26 Ekim 1673 tarihinde Vaslui ilinin şimdi kendi adıyla anılan Siliştine köyünde doğdu. Boğdan Voyvodası Constantin Kantemir'in oğludur. Voyvoda Constantin küçük oğlu Dimitrie'yi çok iyi yetiştirip rahip Yeremiya Kakavelas'ı getirterek ondan Latince ve Yunanca öğrenmesini sağladı, ayrıca edebiyat ve felsefe dersleri aldırdı. Dimitri 1688 yılında İstanbul'a gitti ve 1691'e kadar orada kaldı. İki yıl sonra babasının ölümü üzerine boyarlar tarafından Voyvoda seçildi fakat siyasi çekişmeler yüzünden bu görevi üç hafta sürdü. Bu durum karşısında İstanbul'a geri döndü ve 1710 yılına kadar burada yaşadı. Bu süre içinde tahsilini sürdüren Dimitrie, Rum Ortodoks Patrikhanesine hem de Enderun'a devam etti. Hocalarından felsefeci ve coğrafyacı Artalı Meletius, müneccim ve Arapça öğretmeni Nefioğlu, Matematikçi ve Türkçe muallimi Sadi efendi, Musiki öğretmeni Kemani Ahmed'in adları bilinmektedir. Türkçeden başka Arapça, Farsça, Fransızca ve İtalyanca 1711'den sonra da eski Slavca ve Rusça öğrendi. Bu arada batılı elçilerle dostluk ilişkileri kurdu. İstanbul'da Fener'de Fethiye Camii civarında bulunan Boğdan Sarayı'na birçok dostu gelirdi. Çok iyi tanbur çalan Dimitrie evinde ziyafetler verir ve sohbetler düzenlerdi. Ünlü minyatürcü Levni'de dostlarındandı. Dimitrie sanat eserleri toplar, resim yapar ve mimarlıkla da ilgilenirdi. 1711 yılından sonra sığındığı Rusya'da yapılan bazı kiliselerin planlarını kendi çizmiştir. 1710'larda Ruslarla başlayan savaşta Kırım Hanı Devlet Giray'ın telkiniyle Boğdan Voyvodalığına getirildi.

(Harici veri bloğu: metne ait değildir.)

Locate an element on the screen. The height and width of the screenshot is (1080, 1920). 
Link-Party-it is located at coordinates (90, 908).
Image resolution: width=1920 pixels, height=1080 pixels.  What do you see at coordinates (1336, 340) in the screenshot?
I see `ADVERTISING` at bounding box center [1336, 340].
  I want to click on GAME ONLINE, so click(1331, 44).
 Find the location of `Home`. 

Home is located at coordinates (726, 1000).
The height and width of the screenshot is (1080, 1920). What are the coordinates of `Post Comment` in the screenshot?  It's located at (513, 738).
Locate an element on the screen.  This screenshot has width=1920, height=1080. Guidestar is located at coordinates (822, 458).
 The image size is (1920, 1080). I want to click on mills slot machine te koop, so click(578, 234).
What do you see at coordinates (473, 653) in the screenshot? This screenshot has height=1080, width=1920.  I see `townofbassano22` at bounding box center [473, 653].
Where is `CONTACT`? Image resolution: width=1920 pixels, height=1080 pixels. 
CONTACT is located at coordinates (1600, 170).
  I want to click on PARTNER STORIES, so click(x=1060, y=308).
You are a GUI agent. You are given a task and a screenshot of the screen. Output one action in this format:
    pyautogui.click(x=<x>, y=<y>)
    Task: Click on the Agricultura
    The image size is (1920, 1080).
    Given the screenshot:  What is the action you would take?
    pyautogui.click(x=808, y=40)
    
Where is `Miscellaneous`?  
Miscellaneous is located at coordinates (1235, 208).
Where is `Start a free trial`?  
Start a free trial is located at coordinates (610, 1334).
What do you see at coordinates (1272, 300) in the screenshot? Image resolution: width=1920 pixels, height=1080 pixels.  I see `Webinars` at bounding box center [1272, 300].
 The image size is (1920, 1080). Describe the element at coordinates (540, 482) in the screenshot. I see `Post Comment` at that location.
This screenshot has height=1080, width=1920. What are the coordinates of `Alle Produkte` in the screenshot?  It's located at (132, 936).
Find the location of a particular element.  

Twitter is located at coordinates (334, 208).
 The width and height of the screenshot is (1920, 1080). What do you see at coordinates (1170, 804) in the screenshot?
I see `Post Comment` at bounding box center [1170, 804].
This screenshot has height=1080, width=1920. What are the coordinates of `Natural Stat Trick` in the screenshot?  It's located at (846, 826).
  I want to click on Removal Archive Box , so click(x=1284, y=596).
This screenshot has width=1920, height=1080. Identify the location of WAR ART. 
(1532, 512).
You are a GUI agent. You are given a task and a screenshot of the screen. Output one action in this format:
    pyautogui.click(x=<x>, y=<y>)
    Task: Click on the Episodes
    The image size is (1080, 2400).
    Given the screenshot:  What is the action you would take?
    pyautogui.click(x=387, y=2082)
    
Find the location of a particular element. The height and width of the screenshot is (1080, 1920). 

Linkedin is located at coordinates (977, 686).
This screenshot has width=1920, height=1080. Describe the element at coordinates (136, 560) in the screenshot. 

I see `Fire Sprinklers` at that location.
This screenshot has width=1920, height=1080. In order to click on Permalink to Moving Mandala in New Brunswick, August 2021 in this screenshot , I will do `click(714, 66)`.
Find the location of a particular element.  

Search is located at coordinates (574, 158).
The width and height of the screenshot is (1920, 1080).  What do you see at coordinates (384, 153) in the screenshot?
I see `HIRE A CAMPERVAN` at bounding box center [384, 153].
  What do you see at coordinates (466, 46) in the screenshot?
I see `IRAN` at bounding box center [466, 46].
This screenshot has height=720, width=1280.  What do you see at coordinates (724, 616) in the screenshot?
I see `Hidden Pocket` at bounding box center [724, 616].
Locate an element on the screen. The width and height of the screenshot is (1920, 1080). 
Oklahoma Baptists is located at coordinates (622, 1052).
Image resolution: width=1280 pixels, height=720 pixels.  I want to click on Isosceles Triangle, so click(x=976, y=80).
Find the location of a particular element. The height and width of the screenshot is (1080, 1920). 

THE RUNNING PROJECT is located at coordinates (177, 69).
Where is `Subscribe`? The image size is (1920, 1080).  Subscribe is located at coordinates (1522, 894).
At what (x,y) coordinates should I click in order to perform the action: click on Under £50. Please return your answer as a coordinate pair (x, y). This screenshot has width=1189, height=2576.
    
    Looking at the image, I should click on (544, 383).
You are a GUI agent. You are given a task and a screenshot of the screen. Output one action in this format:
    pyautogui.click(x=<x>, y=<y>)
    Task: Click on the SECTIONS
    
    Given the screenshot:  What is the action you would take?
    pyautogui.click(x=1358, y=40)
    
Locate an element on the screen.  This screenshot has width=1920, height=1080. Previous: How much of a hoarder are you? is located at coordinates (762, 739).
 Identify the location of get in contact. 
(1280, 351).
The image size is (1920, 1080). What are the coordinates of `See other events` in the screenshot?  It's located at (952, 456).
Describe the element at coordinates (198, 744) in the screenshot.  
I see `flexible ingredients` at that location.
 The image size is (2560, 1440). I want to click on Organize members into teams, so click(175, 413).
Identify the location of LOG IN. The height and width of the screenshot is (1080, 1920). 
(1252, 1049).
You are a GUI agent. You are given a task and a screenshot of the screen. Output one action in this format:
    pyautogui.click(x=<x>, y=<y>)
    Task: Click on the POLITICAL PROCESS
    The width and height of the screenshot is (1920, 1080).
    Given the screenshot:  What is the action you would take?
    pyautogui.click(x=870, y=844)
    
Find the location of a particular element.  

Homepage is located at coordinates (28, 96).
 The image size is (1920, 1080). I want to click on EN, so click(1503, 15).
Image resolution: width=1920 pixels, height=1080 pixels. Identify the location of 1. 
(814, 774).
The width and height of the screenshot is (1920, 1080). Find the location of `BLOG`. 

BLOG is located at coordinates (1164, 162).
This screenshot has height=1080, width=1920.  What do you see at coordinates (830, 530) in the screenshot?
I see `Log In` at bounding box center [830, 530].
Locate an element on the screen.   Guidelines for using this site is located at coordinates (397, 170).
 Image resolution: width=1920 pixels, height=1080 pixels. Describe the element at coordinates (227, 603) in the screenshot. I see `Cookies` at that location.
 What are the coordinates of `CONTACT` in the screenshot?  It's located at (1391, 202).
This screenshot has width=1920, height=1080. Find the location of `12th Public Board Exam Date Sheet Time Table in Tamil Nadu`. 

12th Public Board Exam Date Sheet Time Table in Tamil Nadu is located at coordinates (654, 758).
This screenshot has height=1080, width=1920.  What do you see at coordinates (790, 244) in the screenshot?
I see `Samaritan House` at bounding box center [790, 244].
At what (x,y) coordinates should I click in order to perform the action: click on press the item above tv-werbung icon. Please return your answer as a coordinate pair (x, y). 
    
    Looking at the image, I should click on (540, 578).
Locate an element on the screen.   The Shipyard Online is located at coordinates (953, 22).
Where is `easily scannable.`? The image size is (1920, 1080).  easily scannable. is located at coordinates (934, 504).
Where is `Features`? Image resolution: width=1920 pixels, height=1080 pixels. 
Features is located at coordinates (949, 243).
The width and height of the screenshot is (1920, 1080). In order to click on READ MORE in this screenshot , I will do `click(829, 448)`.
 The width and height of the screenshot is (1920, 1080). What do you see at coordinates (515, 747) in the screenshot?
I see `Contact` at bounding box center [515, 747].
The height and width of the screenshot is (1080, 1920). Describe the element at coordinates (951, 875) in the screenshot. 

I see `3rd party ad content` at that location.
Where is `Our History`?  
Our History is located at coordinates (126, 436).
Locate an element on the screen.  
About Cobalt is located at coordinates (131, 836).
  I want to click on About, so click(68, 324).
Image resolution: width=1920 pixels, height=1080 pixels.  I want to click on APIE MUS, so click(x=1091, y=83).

Boğdan Voyvodalığı sırasında Osmanlı Devleti'nin zayıflayıp çökmekte olduğu kanaatiyle Rusya tarafına geçen Kantemir'in bu hareketi Boğdan için çok zararlı oldu. Savaş esnasında pek çok Boğdanlı öldürüldü ve ülke Kırım kuvvetleri tarafından yağmalandı. Bu ihanetin bedelini Rusya'ya kaçarak ödedi.
Moskova'da Çarın himayesinde bir hayat sürdü.
Hayli maceralı bir hayat yaşayan ve ömrü siyasi çalkantılarla geçen Kantemiroğlu daha çok bir ilim ve kültür adamı olarak tanınır. İstanbul'da bulunduğu yıllarda edebiyata ve tarihe dair kitaplar kaleme almış musikiyle ilgili önemli eserler vücuda getirmiştir. Saz çalmayı öğrenmesi ile birlikte Türk müziğinin temeli hakkında bilgi sahibi olur. 19 yaşında yazdığı ve günümüzde bile konuşulan ve Kantemir Edvarı diye de anılan Kitab-ı İlmü'l-Musiki ala Vechi'l – Hurufat isimli kitabı Türk müziğinin temel taşlarını oluşturur. İki bölümden oluşan bu kitapta makamlar ve usuller üzerine teorik bilgilerin yanı sıra, 16. ve 17. yüzyıla ait kendi besteleri bulunmaktadır. Kitabın ve bestelerin bugüne ulaşmasında devrin Osmanlı Padişahı İkinci Ahmed'e sunulması ve notasyon sistemi ile yazdırılmış olmasının payı büyüktür.
Rusya'da vefat eden Dimitri Kantemir, ölümünden 200 yıl sonra 1935 yılında memleketi Romanya'nın Yaş kentine nakledilerek tekrar toprağa verilir. Ardında beş asırdan beri süregelen üç farklı kültürde edebî, siyasi ve müzikal izler bırakan bir miras bırakır.